CAG Modulating the Infant Microbiome for Disease Prevention (MICROBIOME)

In the Western world the prevalence of asthma and other chronic inflammatory diseases has more than doubled over the last 50 years. Between 250,000 and 300,000 adult Danes have been diagnosed with asthma, and a total of 7-10 per cent of all schoolchildren in Denmark suffer from asthma.

CAG Modulating the Infant Microbiome for Disease Prevention will therefore seek to improve prevention of chronic inflammatory diseases and treatment of paediatric asthma.

The CAG will strengthen existing knowledge of the role of intestinal bacteria in the development of chronic inflammatory diseases among children. Imbalance in the bacterial composition and maturation of the intestines and airways can affect children’s risk of developing asthma later in life. The overall aim of the CAG is therefore to understand the connection between the infant microbiome and the development of chronic inflammatory diseases.
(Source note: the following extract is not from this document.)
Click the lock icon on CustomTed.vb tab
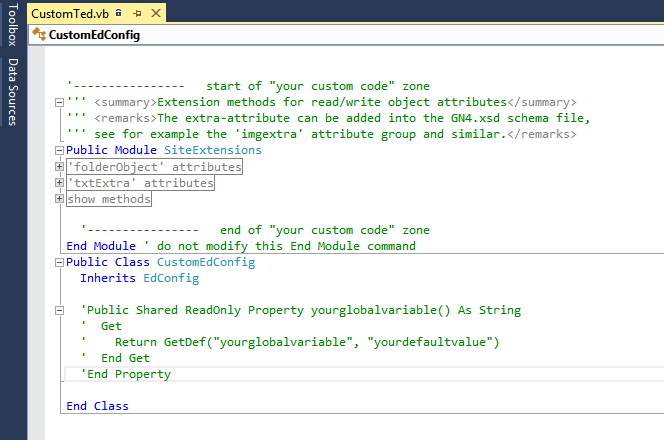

The studies of the CAG will be based on a large amount of unique data collected from a mother-child group within the COPSAC2010 project. Over the last eight years the project has followed children with an imbalance in the bacterial compositions and thus increased risk of developing diseases. The mother-child group data offers a unique opportunity to outline the mechanisms that link the infant microbiome – before the emergence of disease – to the development of common chronic inflammatory diseases.

The CAG will seek to develop new strategies for prevention and effective intervention targeted at the microbiome to protect the child from diseases.